Thursday, April 23, 2015

April Read/Kirsten



Title: True Grit. 
Author: Portis, Charles
Kirsten's Read:
When I asked my husband what means “grit”, he looked at me, showed me his teeth and made a sound like “Argh”. I asked that question before reading the book, and the answer was surprising, and not very much enlightening.
“People do not give it credence that a fourteen-year-old girl could leave home and go off in the wintertime to avenge her father’s blood but it did not seem so strange then, although I will say it did not happen every day.” This is the beginning of the novel. A long and dry sentence, like several parts of the book.
Mattie Ross, the fourteen-year-old girl, is chasing Tom Chaney, her father’s murderer, through Arkansas and Texas. She’s looking for somebody with true grit to go with her. I had a hard time to begin the book, because the story goes very slow … Find someone with true grit, then meet him at the court (after retranscribing a long part of one trial…), discussing the price to go, finding a horse …

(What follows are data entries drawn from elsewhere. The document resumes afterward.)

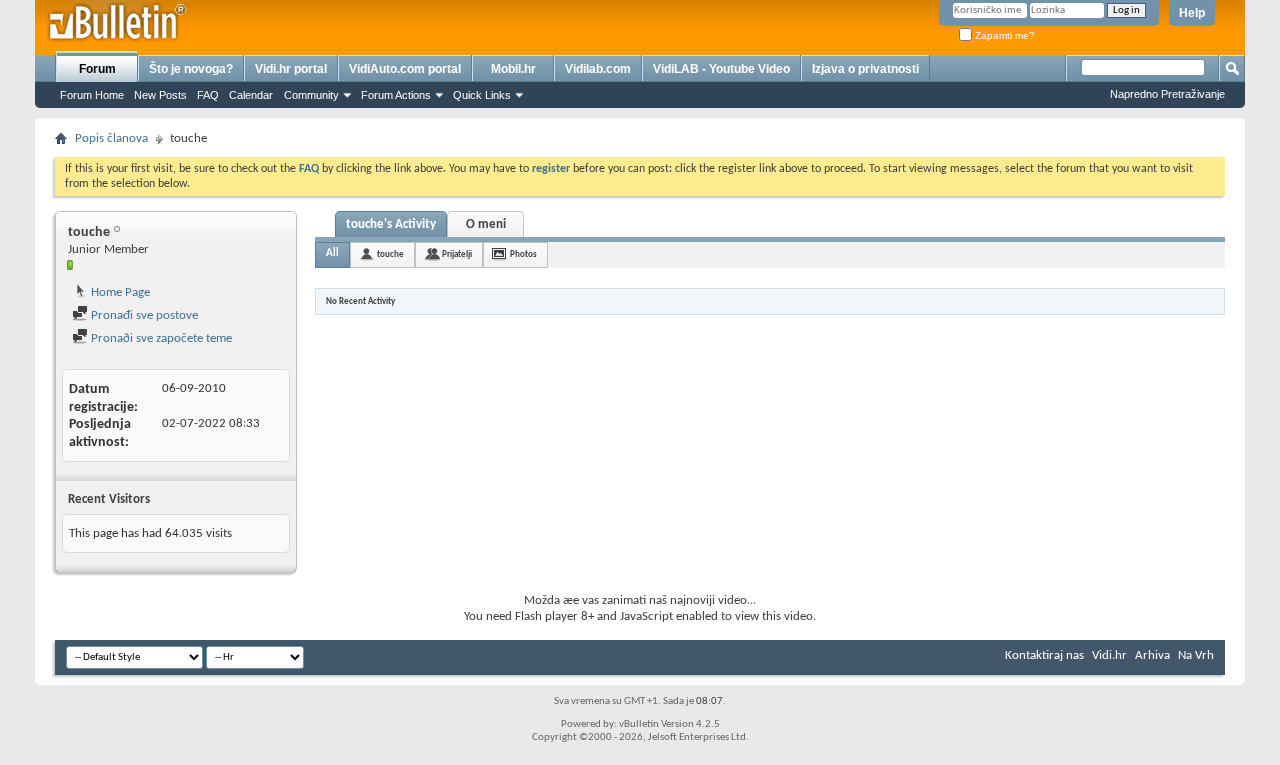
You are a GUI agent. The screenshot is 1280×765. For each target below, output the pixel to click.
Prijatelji (457, 254)
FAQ (208, 95)
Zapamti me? (1003, 35)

But at one point, they ride on their horses and the real story begins. Guns fire at every riverbank or every hill, toward different bandits. Bandit seems to be a job, with values, but very mortal… Then, it was hard to leave the book until the end, the suspense was important.
I had a journey through the Wild West, on a black pony.  First Mattie sounds like a naive girl, but with no fear… Progressively, her character gets more profound, more intense. She eventually become human when she shows her fears at the end, even if that doesn’t stop her to go on… With justice.
After reading the book, we watched the movie (the original one, with John Wayne). And that confirms that I’m not fond with the “cow boys movies” as we say in French… But despite that, that book trapped me. A classic, indeed.